MORE: Week one superlatives \ Week two superlatives

PLAYER OF THE WEEK:

  • Isaiah Briscoe (2015): Much has been said about Briscoe’s skill set as a lead guard and rightfully so, as his ability to break down opponents off the dribble to create for himself and others was on full display. But what really impressed me was his toughness. The young man simply will not be denied. Highly impressive showing in Las Vegas. (Raphielle Johnson)
  • Raymond Spalding (2015): The Louisville commit has an impressive basketball frame at 6-foot-9 and his feel for the game in very good, as well. If Spalding can get more comfortable and assertive as a scorer, then he’ll be incredibly difficult to guard on the wing, but in his current iteration, he’s already a good passer both in outlets and high-low situations. With wide shoulders, Spalding also has the type of frame that will allow him to add weight. (Scott Phillips)

BEST PROSPECT:

  • Thon Maker (2016): At a certain point some people will stop reaching for wild comparisons to make and simply focus on the skills that Maker brings to the table. While the perimeter shot was inconsistent this weekend he can score from just about anywhere on the floor, and Maker was solid defensively and on the glass as well. Maker’s a gifted player who will only get better as his body matures and he becomes stronger. (RJ)
  • Edrice Adebayo (2016): While other five-star prospects in his class have received a lot of publicity the last three weeks, Adebayo chugged along this July and helped Boo Williams win a lot of games. A strong and physically imposing interior big man, the 6-foot-9 Adebayo had the motor running high as he rebounded, defended, hunted tip dunks and got more comfortable with his post touches as July went along. (SP)

MOST UNDERRATED RECRUIT:

  • Justin Wright-Foreman (2015): Of the top six scoring performances at the adidas Super 64 two were turned in by the same player. That would be Wright-Foreman, who scored 48 points in one game and 31 in another, and the southpaw guard had it rolling offensively all weekend long. Just as important as the point totals is the fact that Wright-Foreman was efficient in racking up those impressive totals, something that can’t be said for all guards. (RJ)
  • Admiral Schofield (2015): Mid-majors were all over the big-bodied wing from Team NLP this week. At 6-foot-5, Schofield has a lot of skill and some good athleticism for a player his size and he comes from strong bloodlines, as his brother, O’Brien Schofield, is a linebacker for the Seattle Seahawks after a strong career at Wisconsin. The younger Schofield is starting to make his own name and high-majors are tracking to see if he can play at the highest level. (SP)

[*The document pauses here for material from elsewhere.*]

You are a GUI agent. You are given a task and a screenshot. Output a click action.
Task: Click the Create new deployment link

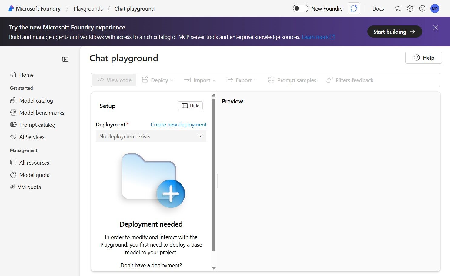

MOREQuotables Part I | Part II | Part III | All content from the 2014 July Live Period

FAVORITE 2016/2017 PROSPECT:

  • DeAndre Ayton (2017): This young man is going to be a player we’re talking about quite often over the next few years. At 6-foot-11 the height is already there, and one would think that as he gets older Ayton’s physical strength will improve. He can handle the ball some on the perimeter, although there are times in which he gets sped up in that area, and he’s a very difficult player to stop once he gets the ball in the paint. (RJ)
  • Gary Trent, Jr. (2017): The son of Gary Trent — former MAC legend and NBA veteran — Trent, Jr. is starting to develop his own reputation as a 6-foot-3 guard. Trent, Jr. does a nice job on high ball screens, moves well without the ball and scores from all three levels. With the ball in his hands, the young guard seemed very comfortable and he made a lot of plays in Louisville. (SP)

BEST SHOOTER:

  • Kyle Guy (2016): Teammate and Purdue commit Ryan Cline stole the show in the title game for Indiana Elite, but it was Guy who consistently knocked down shots throughout the tournament. And given his showing in Las Vegas, it won’t be a surprise when even more programs look to jump into the race for his services. (RJ)
  • Aaron Falzon (2015): One of the things I liked about the 6-foot-7 Falzon, was not only his feathery touch from the outside as a stretch forward, but also his shot selection. In Louisville, Falzon wasn’t the type of player that hoisted up a lot of volume threes just to see what fell like a lot of guys that can heat up from beyond the arc tend to do. He hit shots coming off of screens and also hit threes in transition by spreading the floor and finding a corner. (SP)

BEST SCORER:

  • Jaylen Brown (2015): Brown cemented his status as one of the best players in 2015 with his play in Las Vegas, as he scored from all three levels (at the rim, mid-range and beyond the arc) for Game Elite. He’s added 20 pounds since last summer, but seeing him up close you can tell that he’s put on “good” weight in doing so. (RJ)
  • Trent Forrest (2016): There weren’t many go-to bucket-getters in Louisville this week, but Forrest did a lot of damage with the ball in his hands. A 6-foot-3 combo guard with long arms, Forrest doesn’t have a polished perimeter jumper, but he uses shot fakes well and scores around the rim using floaters, runners and finishing above the rim when he can gather with two feet. (SP)

BEST DEFENDER:

  • Abdul Ado (2016): Not to say that finding a quality weakside shot-blocker is easy, but you’re more likely to find that kind of big man than the big who blocks/alters shots put up by the man he’s defending as well. Ado was outstanding as a post defender for the Atlanta Celtics, and while they fell to Dream Vision in the quarters he was the primary defender as Chase Jeter was limited to just five points. (RJ)
  • Rayjon Tucker (2015): While he is still figuring out how to use his tremendous athleticism on the offensive end when the game slows down, Tucker can really get out and defend on the perimeter by using his lateral quickness and leaping ability. Tucker is the rare guard that can hunt down chasedown blocks with ease thanks to his ability to run and jump with the best of them. (SP)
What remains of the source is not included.